--- Task ---
Using the material below, return exactly the lines between the one holding "Image resolution: width=524" and the one holding "Click the Pause", inclusive, and no others.

[Provided entries]

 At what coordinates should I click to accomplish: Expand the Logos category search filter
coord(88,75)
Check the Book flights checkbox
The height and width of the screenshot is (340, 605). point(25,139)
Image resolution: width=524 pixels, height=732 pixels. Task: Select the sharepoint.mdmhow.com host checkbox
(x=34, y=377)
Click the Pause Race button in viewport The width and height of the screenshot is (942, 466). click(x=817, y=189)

[/Provided entries]
[Provided entries]

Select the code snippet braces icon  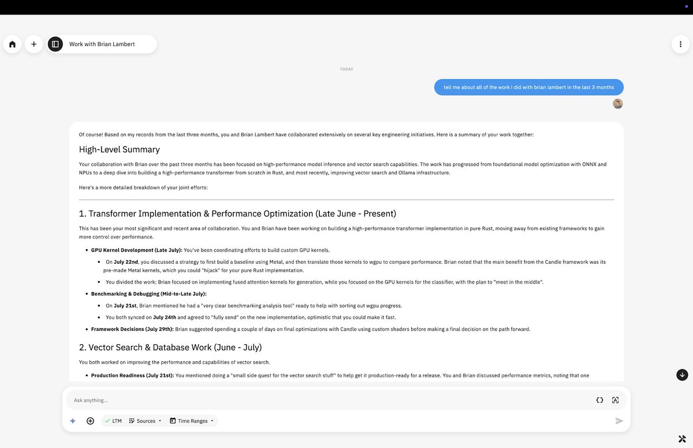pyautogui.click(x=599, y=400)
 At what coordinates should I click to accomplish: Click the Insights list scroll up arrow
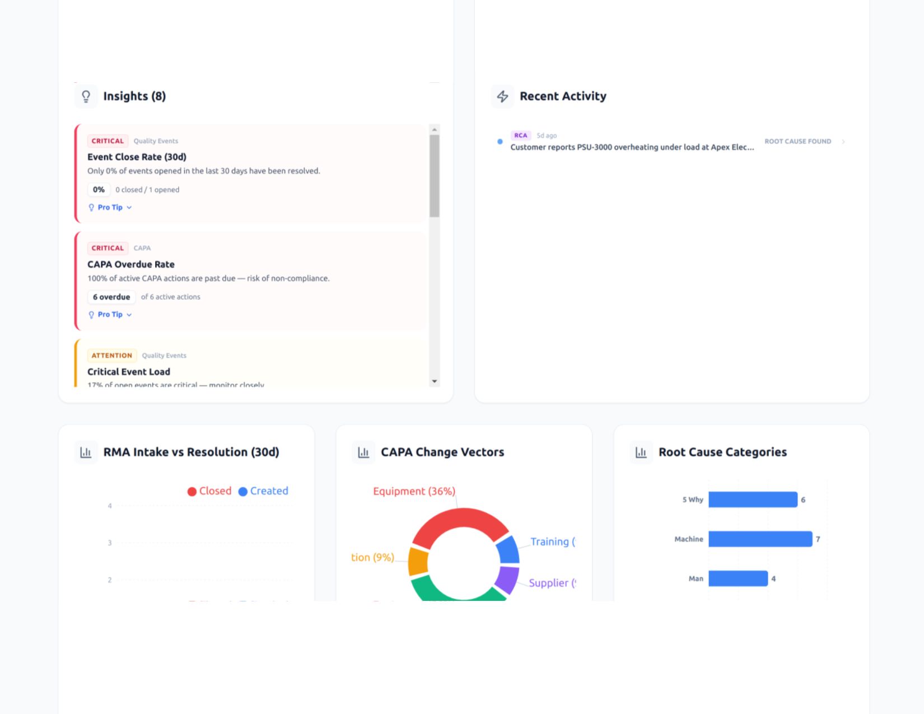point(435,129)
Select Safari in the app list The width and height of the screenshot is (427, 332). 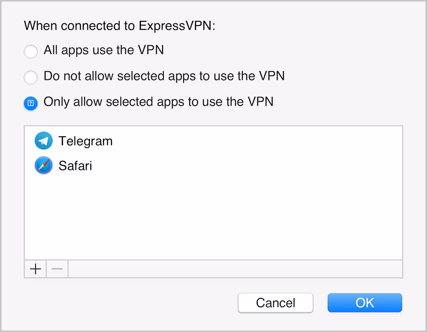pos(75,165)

[/Provided entries]

--- Expected output ---
Image resolution: width=524 pixels, height=732 pixels. Task: Select the sharepoint.mdmhow.com host checkbox
(x=34, y=377)
Click the Pause Race button in viewport The width and height of the screenshot is (942, 466). click(x=817, y=189)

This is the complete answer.